The Best New Games of March 2020

We really needed videogames last month. We’re really gonna need ‘em for at least a couple more, too, the way things are looking. Fortunately March gave us at least four games worth playing, and two of them are ones that we could gladly pour hours into every week for the next year, at least. Here’s what we’ve been playing to stay safe, sane and indoors over the last few weeks. And since we’re only looking at new games from March, that means I can’t slip Tony Hawk’s Pro Skater 3 on here—even though I played that more than anything else the first week of the quarantine.
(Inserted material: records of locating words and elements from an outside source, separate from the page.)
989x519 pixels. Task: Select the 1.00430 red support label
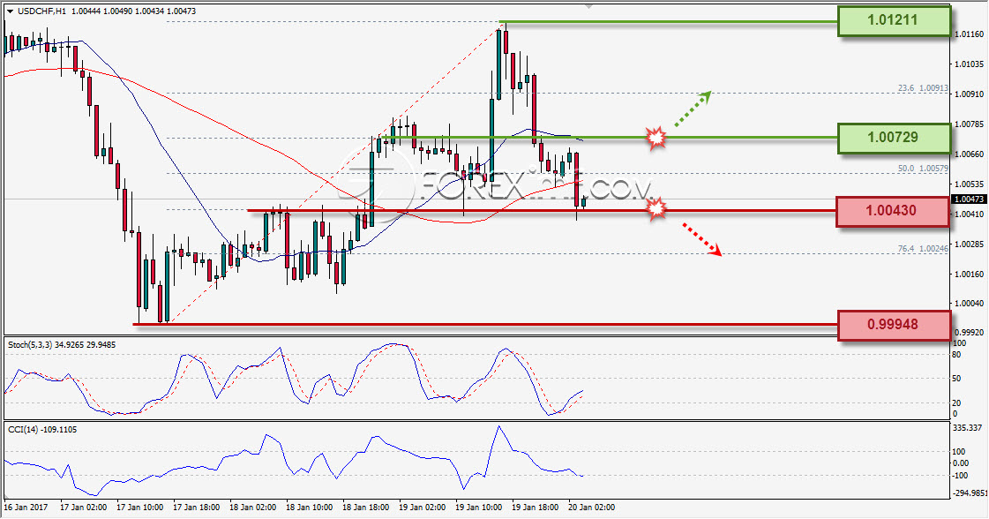tap(893, 212)
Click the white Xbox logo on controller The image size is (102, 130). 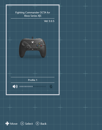32,42
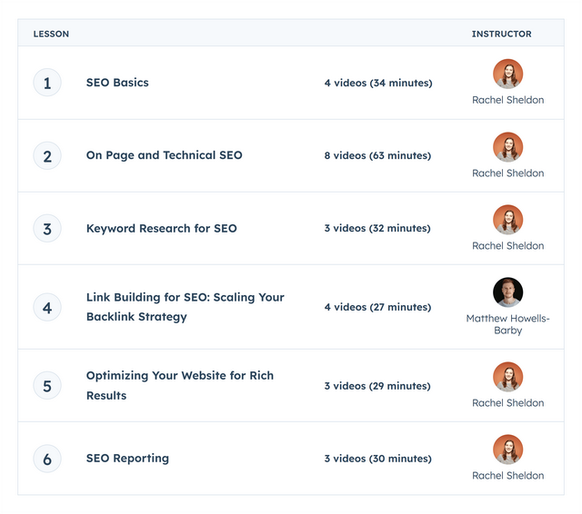Click the lesson 5 number badge
This screenshot has height=514, width=582.
click(x=47, y=386)
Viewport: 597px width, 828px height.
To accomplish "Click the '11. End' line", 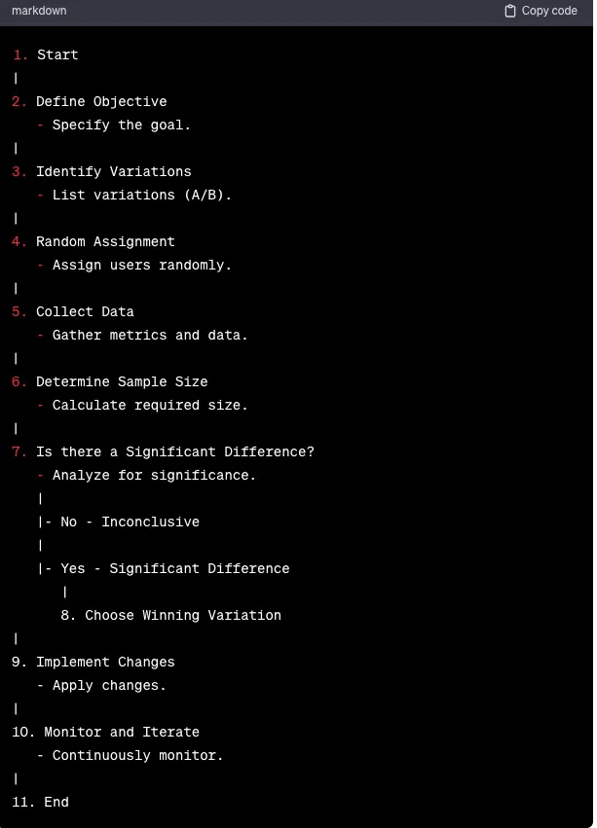I will 40,802.
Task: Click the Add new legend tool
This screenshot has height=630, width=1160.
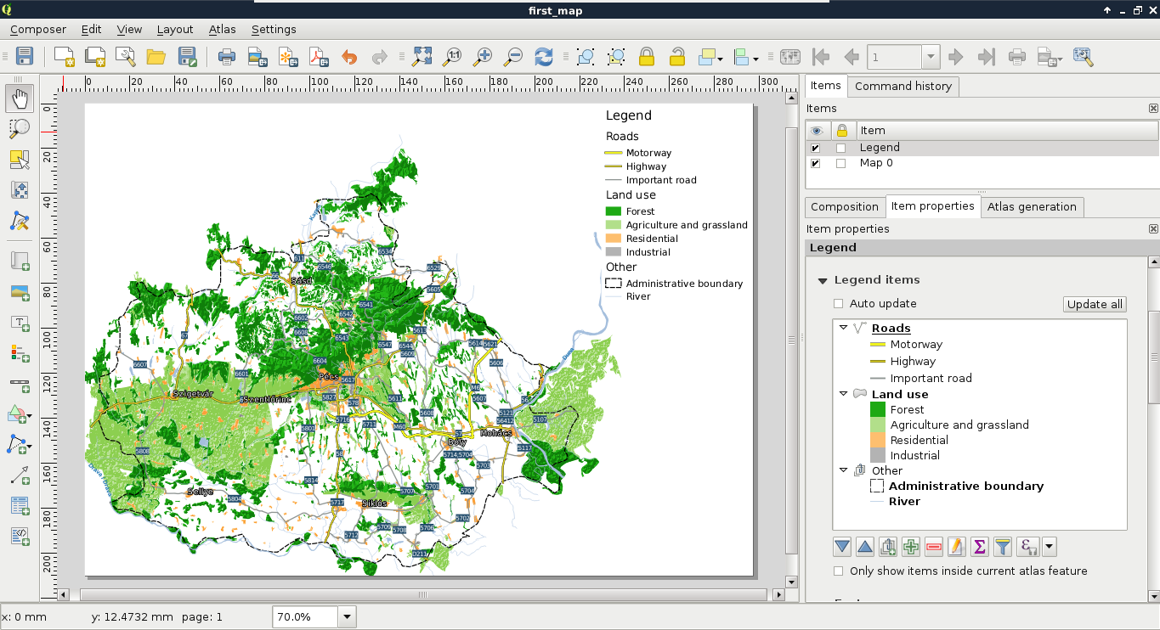Action: (19, 351)
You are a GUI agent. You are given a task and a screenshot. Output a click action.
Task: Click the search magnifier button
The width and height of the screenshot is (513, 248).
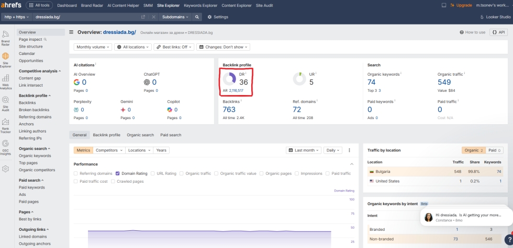click(197, 17)
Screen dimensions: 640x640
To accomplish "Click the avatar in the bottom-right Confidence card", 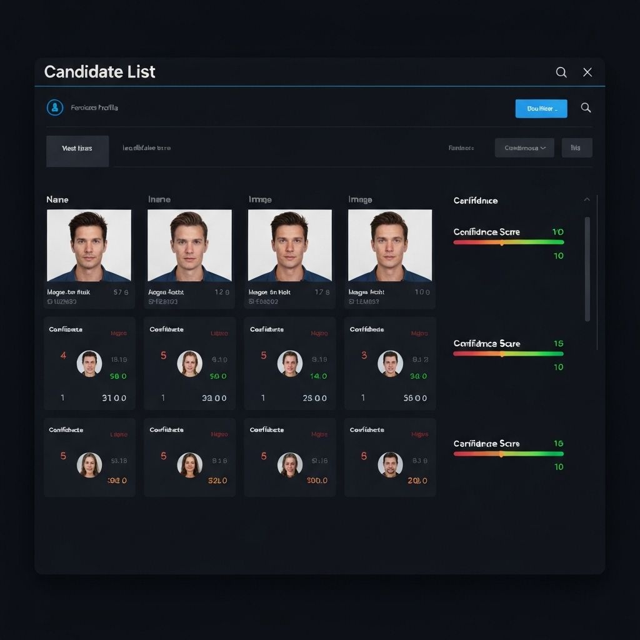I will [391, 464].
1. Animal Crossing: New Horizons
Platform: Switch
Originally Animal Crossing applied almost no pressure to the player. You could pay off your house, or not, and that was pretty much it. Much has changed since 2002, though. Almost everything you do in New Horizons has the residue of productivity on it, even if you’re trying to be as aimless as possible. Instead of playing games within this game, the only way to not accidentally be productive is to literally do nothing—to sit in a chair, or lay on a hammock, and put the controller down. To sit quietly with your own thoughts—thoughts that exist fully outside of your Nintendo Switch.
The fact that you can do that, though, is an example of the confidence within Animal Crossing: New Horizons. Nintendo might have ramped up the numbers and the to-do lists, all the tasks and chores that make New Horizons feel like one of the last outposts of whatever notions of normalcy we might’ve once had, but you can still tune that out and live within your own head for a spell. That head might naturally drift towards the hellishly contorted world we live in, and not the delightfully cartoonish one of Animal Crossing, but escapism is overrated anyway. I’d rather worry about every aspect of modern living while quietly reflecting on the rhythmic roar of a videogame ocean than while sitting slackjawed in a living room I won’t ever be able to leave again. Give me these New Horizons—rigid, commercial, and staid—over the chaos of the last decade.